-- start MATERIAL PROVIDED --

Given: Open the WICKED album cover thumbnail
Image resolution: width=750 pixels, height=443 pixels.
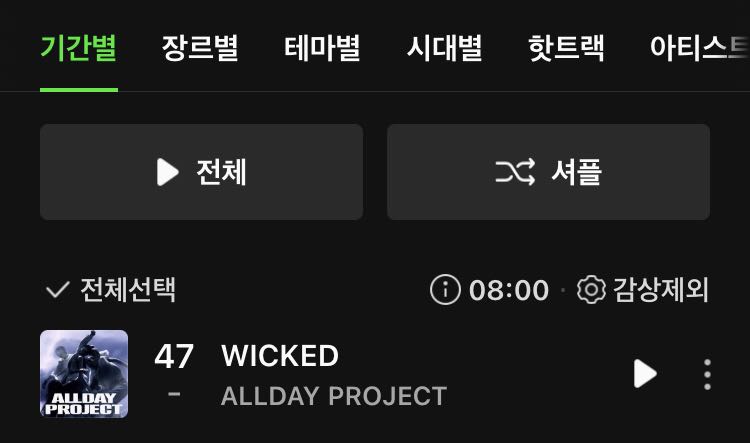Looking at the screenshot, I should click(84, 374).
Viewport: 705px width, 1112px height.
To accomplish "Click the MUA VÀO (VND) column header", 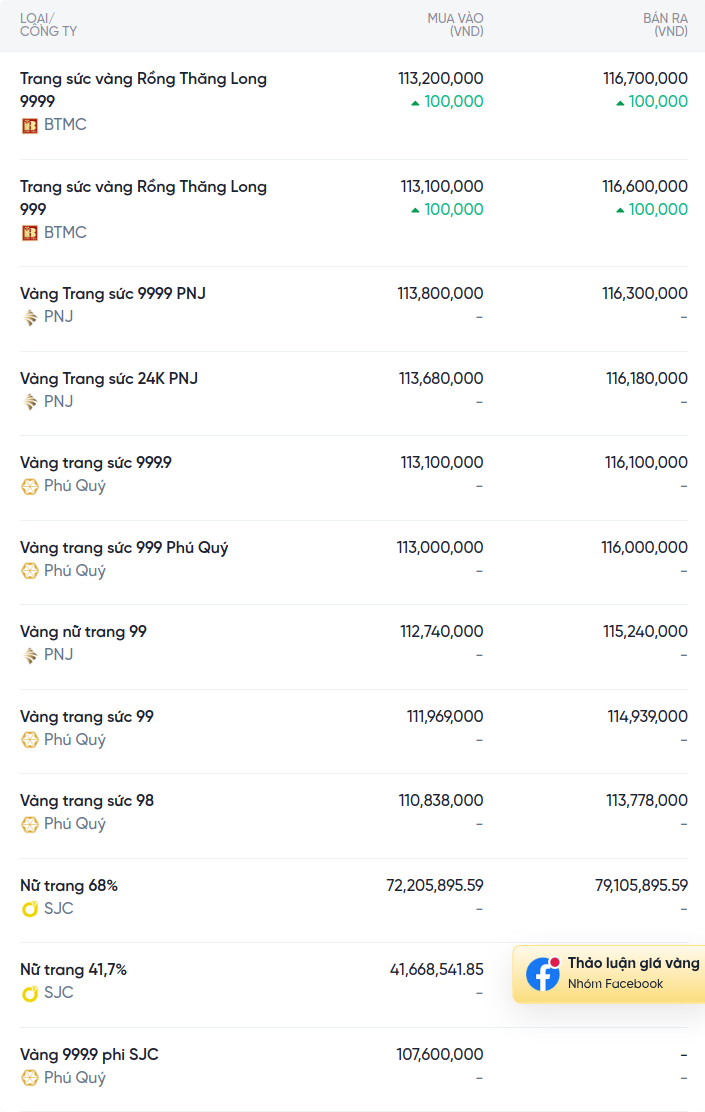I will click(x=455, y=25).
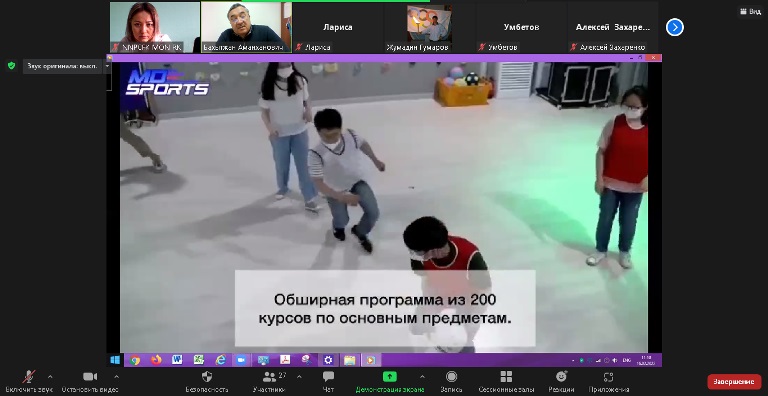
Task: Select Лариса participant video tile
Action: point(337,27)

-- end MATERIAL PROVIDED --

### GIVEN PROBLEM
Copy word for word everything from the start of the entries down to the line containing "Looking at the", both ends included. Leave the pictures out of your copy.

### SOLUTION TO THE EXERCISE
Given: Open the WICKED album cover thumbnail
Image resolution: width=750 pixels, height=443 pixels.
Looking at the screenshot, I should click(84, 374).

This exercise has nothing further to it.